By Katie Keiger
Poultry Times staff
GAINESVILLE, Ga. — A 50-year-old farm in Virginia was heavily damaged in a storm in less than an hour — a sadly common occurrence in the farming industry.
While the USDA and other agencies have plenty of resources to help rebuild and recover afterwards, preparing for bad weather can severely reduce the amount of damage taken.
Keeping farmhouses safe
Since many farmers live where they work, a shelter, or multiple shelters should be identified for people to go to. In the case of a flood, the attic or highest place would be ideal, and in the case of a tornado a basement or secure closet with no windows. If there are multiple shelter areas, both should be stocked with supplies.

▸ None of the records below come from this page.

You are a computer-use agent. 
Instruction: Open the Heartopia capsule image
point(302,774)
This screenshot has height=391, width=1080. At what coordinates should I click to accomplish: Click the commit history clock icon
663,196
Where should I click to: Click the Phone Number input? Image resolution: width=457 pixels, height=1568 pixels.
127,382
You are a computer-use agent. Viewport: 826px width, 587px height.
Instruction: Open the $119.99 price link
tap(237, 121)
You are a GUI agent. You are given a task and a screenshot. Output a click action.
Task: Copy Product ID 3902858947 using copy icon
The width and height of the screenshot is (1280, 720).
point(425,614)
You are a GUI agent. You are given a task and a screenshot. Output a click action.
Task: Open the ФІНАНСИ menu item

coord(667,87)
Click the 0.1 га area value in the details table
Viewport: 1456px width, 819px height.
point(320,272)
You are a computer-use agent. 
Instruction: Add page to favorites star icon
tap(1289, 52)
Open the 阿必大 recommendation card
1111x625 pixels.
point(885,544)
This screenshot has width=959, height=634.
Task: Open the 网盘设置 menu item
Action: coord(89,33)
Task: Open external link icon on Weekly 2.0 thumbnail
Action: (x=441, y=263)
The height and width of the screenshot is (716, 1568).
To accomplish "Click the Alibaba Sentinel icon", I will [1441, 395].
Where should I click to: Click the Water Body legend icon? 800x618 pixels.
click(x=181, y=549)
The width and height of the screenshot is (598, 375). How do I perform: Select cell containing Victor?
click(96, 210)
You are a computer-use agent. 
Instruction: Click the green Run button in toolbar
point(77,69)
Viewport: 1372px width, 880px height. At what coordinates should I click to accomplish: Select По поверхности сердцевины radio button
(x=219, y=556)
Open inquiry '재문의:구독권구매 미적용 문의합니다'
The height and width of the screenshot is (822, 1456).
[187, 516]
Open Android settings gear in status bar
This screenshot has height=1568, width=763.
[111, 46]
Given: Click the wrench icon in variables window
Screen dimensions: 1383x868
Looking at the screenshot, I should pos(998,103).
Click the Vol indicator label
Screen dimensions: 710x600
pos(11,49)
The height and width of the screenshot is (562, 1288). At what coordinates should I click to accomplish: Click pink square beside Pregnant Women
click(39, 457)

According to MidAtlantic Farm Credit, one gallon of water should be supplied for each person for each day the shelter will be in use.
Flashlights, batteries, medications and non-perishable foods should be kept, as well as heat sources like a radiator or blankets. Generators are also useful though they are expensive and require fuel sources.
The hundreds or thousands of birds or cattle require a bit more attention to be kept safe during storms. Though it can be difficult, moving the animals to a safer area away from the farm might be the best solutions.
Moving large animals such as cows should be done three days in advance of a storm, according to Tractor Supply Co. The animals will also require food and water for the trip, at least five gallons of water a day and 15 pounds of food per cow, or one pound of gallon and two pounds of food per sheep and pigs.
Not all storms can be predicted days in advance, but there are plenty of other ways to ensure the animals are safe even during natural disasters.
Most storms are not so severe that the winds are able to tear down walls, but even small cracks can provide openings for nervous chickens and turkeys to escape from.
If possible, farmers could make temporary housing in garages or places with thicker walls. Medicine, food, water and any other supplies should be stored in an area close to the animals.
Virginia Technical College suggests to mark or tag animals to make sure they can be easily returned if they run off the farm. The identifier should have the name of the farm and phone number.
Farmers should ensure that everything that can be secured down is secured down. Doors and flaps should be locked, and lose branches around the farm should be checked to make sure they cannot be easily knocked down and cause more damage.
Feed and pesticides should be stored in high, secure places to avoid being washed away in floods or being scattered around in the environment. Equipment and machinery should also be moved inside or away from trees which could knock over and damage them.
As farms tend to be located next to other farms, coordinating with other farmers about possible shared resources is a good thing to do before the storm, and that keeping phone numbers to veterinarians or county Extension services is always a good thing to keep on hand.